**Activity:** The entries below contain a line with "Given: Expand the microphone input arrow" and a line with "You are a computer-use agent. Image". Quote exactly those two lines and all lines between them.
==== Supplied material
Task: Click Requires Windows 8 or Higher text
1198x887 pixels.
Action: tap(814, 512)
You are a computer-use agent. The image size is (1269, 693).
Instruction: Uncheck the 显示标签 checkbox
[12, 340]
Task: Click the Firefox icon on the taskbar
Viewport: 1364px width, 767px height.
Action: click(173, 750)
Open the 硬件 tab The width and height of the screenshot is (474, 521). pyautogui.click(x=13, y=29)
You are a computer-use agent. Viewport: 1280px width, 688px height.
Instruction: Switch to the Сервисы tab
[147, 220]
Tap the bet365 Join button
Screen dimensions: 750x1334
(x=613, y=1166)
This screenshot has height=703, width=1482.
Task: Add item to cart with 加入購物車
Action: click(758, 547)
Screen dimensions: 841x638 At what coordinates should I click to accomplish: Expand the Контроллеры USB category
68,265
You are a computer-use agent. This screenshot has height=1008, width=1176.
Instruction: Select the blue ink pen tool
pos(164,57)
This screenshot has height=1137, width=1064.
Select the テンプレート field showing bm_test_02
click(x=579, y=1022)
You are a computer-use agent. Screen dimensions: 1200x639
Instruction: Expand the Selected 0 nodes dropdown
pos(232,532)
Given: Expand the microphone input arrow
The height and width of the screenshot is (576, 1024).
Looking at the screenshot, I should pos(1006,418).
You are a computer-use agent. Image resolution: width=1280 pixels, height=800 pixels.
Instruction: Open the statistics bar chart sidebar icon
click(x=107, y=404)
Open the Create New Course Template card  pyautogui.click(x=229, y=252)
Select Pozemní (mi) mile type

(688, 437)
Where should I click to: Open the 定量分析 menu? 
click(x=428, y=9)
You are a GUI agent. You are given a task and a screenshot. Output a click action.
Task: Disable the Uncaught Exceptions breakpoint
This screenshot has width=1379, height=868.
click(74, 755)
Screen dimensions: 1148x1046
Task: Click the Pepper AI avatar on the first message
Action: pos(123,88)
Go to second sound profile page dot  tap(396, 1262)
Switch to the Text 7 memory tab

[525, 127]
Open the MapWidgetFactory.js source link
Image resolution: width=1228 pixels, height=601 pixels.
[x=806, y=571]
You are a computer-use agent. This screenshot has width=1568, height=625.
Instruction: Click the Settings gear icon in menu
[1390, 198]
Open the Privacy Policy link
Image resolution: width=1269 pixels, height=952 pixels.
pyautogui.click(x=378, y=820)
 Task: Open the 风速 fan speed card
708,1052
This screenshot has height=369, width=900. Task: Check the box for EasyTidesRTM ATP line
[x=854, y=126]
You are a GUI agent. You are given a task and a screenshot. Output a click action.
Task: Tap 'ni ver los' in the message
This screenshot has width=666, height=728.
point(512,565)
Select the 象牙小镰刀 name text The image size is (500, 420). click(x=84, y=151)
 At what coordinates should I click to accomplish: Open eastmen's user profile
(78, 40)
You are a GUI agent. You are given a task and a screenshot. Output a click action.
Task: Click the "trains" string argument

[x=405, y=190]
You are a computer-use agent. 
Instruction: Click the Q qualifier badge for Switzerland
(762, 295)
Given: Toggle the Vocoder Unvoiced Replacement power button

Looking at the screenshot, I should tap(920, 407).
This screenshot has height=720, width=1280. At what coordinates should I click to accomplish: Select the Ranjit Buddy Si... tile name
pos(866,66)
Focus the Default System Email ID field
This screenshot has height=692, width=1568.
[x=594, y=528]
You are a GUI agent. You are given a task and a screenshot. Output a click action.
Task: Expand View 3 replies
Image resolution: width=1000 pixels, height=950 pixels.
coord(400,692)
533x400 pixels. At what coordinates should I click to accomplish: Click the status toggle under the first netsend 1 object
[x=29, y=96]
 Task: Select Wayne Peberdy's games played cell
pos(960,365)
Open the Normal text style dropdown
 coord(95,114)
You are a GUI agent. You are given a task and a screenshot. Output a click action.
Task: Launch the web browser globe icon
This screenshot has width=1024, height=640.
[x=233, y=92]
========
**Written response:**
Given: Expand the microphone input arrow
The height and width of the screenshot is (576, 1024).
Looking at the screenshot, I should pos(1006,418).
You are a computer-use agent. Image resolution: width=1280 pixels, height=800 pixels.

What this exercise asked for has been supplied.